Sitarane, Grand Mère Kal, d’emblématiques personnages du monde mystique réunionnais, mais beaucoup d’histoire se racontent aussi autour de certains lieux. Manon vit à Saint-André et lorsqu’on lui parle de lieu à ne pas fréquenter la réponse est claire. "Depuis toute petite on m’a dit de ne pas aller dans la maison Valliamée parce qu’elle est hantée".
À La Réunion de nombreux récits circulent depuis plusieurs générations, Élise les connaît, mais n’y est pas pour autant sensible. "Dans l’hôpital de Saint-Benoît, ils ont déjà des morts et des baignoires remplies de sang.

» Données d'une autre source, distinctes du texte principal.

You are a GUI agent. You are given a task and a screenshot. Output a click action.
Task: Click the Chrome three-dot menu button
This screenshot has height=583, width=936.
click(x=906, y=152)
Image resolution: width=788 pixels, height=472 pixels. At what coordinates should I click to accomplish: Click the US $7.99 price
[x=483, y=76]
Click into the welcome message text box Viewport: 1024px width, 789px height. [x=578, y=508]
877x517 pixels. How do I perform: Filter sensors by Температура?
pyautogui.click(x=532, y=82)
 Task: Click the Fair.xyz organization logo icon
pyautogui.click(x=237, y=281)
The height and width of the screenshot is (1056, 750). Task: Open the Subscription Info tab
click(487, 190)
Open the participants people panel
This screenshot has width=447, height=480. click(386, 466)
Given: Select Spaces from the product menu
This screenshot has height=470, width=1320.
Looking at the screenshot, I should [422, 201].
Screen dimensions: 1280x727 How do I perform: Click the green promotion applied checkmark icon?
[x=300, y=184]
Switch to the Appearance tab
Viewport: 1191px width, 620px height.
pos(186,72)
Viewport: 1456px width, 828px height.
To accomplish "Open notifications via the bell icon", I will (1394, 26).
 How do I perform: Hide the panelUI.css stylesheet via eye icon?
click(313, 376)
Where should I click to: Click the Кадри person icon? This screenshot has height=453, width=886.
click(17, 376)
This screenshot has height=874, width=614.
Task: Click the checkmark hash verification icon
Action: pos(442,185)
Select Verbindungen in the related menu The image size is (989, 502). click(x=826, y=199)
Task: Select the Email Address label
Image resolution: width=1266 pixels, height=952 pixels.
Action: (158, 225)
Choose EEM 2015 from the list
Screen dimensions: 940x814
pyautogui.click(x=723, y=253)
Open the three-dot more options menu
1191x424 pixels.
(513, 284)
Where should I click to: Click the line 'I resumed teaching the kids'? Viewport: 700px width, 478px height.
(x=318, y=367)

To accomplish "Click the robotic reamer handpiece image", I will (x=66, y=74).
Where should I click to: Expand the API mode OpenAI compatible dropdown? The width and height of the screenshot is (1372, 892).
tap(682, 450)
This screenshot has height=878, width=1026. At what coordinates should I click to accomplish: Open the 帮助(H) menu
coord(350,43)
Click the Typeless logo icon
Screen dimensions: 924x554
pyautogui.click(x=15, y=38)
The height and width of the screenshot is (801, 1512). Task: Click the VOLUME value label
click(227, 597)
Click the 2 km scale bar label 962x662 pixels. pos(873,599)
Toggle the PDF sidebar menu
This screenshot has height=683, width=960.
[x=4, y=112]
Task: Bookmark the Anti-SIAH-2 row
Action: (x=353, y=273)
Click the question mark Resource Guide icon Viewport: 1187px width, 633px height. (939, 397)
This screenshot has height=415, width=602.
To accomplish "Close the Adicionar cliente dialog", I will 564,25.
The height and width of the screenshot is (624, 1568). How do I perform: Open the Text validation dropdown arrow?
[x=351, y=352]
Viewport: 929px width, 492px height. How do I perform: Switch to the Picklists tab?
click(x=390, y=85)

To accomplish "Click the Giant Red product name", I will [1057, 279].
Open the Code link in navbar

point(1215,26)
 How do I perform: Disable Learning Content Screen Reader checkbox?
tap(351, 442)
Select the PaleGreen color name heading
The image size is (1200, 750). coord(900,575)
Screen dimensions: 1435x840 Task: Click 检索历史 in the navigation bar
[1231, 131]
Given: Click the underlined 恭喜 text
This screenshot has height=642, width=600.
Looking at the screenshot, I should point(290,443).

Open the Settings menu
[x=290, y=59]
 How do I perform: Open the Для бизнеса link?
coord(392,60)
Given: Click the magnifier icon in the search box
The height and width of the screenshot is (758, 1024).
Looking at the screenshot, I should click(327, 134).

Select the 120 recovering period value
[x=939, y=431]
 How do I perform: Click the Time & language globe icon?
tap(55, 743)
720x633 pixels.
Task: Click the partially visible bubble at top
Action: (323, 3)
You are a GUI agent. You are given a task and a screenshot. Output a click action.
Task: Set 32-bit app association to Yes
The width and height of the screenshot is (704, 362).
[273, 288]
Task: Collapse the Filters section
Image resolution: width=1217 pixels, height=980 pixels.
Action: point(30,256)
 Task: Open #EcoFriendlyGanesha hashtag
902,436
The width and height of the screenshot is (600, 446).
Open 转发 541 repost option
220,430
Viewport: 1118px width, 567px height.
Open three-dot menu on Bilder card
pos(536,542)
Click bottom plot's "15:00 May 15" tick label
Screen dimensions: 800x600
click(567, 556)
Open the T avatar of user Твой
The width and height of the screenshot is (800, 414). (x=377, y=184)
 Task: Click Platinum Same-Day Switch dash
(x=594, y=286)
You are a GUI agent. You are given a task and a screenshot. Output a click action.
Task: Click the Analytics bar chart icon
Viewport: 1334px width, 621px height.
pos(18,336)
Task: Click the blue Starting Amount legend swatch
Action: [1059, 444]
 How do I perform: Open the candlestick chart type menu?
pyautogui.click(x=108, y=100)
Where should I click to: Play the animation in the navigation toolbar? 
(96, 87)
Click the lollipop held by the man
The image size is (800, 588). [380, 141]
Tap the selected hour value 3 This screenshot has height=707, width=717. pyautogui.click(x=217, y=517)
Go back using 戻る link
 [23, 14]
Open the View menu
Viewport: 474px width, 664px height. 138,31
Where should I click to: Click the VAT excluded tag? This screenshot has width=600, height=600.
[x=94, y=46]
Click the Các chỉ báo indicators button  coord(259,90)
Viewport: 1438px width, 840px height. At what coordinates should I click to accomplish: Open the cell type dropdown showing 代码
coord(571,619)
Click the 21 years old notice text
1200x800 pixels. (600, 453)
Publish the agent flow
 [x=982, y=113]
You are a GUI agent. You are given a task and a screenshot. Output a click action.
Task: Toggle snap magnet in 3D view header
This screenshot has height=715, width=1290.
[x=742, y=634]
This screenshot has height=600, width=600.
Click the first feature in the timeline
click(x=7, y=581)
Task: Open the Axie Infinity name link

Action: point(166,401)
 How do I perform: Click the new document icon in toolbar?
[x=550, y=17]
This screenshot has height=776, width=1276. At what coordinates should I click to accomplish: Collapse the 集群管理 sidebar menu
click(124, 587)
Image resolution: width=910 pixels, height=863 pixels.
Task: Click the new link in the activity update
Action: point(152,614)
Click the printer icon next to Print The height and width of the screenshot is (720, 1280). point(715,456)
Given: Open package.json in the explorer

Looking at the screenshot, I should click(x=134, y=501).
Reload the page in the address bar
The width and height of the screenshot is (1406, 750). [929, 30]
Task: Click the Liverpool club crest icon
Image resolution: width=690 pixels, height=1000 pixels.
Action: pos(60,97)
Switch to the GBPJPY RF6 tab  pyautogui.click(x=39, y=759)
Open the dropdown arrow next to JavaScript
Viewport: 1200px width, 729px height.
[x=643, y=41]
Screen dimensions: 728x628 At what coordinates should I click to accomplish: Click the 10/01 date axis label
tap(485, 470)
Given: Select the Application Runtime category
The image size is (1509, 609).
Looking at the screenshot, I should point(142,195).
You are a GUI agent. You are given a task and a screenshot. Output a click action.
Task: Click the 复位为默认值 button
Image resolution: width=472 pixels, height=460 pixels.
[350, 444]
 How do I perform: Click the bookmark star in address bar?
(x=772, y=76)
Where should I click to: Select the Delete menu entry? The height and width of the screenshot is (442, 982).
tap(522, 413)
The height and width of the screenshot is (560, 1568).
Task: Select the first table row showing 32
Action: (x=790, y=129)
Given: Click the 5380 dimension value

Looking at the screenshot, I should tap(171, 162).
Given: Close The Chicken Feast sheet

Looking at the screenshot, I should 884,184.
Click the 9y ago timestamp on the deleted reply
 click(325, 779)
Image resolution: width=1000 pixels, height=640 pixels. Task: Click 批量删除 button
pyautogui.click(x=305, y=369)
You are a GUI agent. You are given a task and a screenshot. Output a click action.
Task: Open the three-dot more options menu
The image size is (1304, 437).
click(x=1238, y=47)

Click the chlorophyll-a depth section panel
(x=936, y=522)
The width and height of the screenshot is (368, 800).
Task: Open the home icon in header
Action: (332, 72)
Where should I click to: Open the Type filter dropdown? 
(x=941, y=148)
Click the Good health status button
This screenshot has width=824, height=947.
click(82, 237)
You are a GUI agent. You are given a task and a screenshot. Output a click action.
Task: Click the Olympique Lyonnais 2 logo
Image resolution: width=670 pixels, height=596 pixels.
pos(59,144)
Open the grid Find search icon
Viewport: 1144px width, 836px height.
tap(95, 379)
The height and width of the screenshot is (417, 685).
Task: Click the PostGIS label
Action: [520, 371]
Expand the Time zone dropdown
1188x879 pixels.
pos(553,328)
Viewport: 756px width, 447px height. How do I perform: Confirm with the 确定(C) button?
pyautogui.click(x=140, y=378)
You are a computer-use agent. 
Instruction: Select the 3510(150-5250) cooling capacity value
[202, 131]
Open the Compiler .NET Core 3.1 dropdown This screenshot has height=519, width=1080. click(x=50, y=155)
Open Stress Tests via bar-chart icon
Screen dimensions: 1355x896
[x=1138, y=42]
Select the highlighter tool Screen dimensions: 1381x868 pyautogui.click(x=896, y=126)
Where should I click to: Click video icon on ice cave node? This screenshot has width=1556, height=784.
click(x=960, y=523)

Pour moi ce ne sont que des histoires, ce n’est pas vrai".
Cet historien collectionne les anecdotes et souvent celles-ci s’inspirent d’un lourd passé. Par exemple, celle du guide Jasmin Payet qui un soir a dû s’abriter du mauvais temps dans la grotte Coco où alertait par son chien il fera une découverte macabre. "Il sort de la grotte et tout est normal. Quand il revient dans la grotte, sa marmite est par terre. Il se dit qu’un esprit ne veut pas qu’il fasse du feu. Par respect, il a tout enlevé et a commencé à balayer. C’est à ce moment qu’il découvre un squelette complet. C’était certainement un esclave mort dans cette grotte", raconte Enis Rockel.
Entre superstitions et légendes la crainte existe bel et bien, mais les explications ne sont pas toujours présentes laissant le doute s’installer dans les esprits.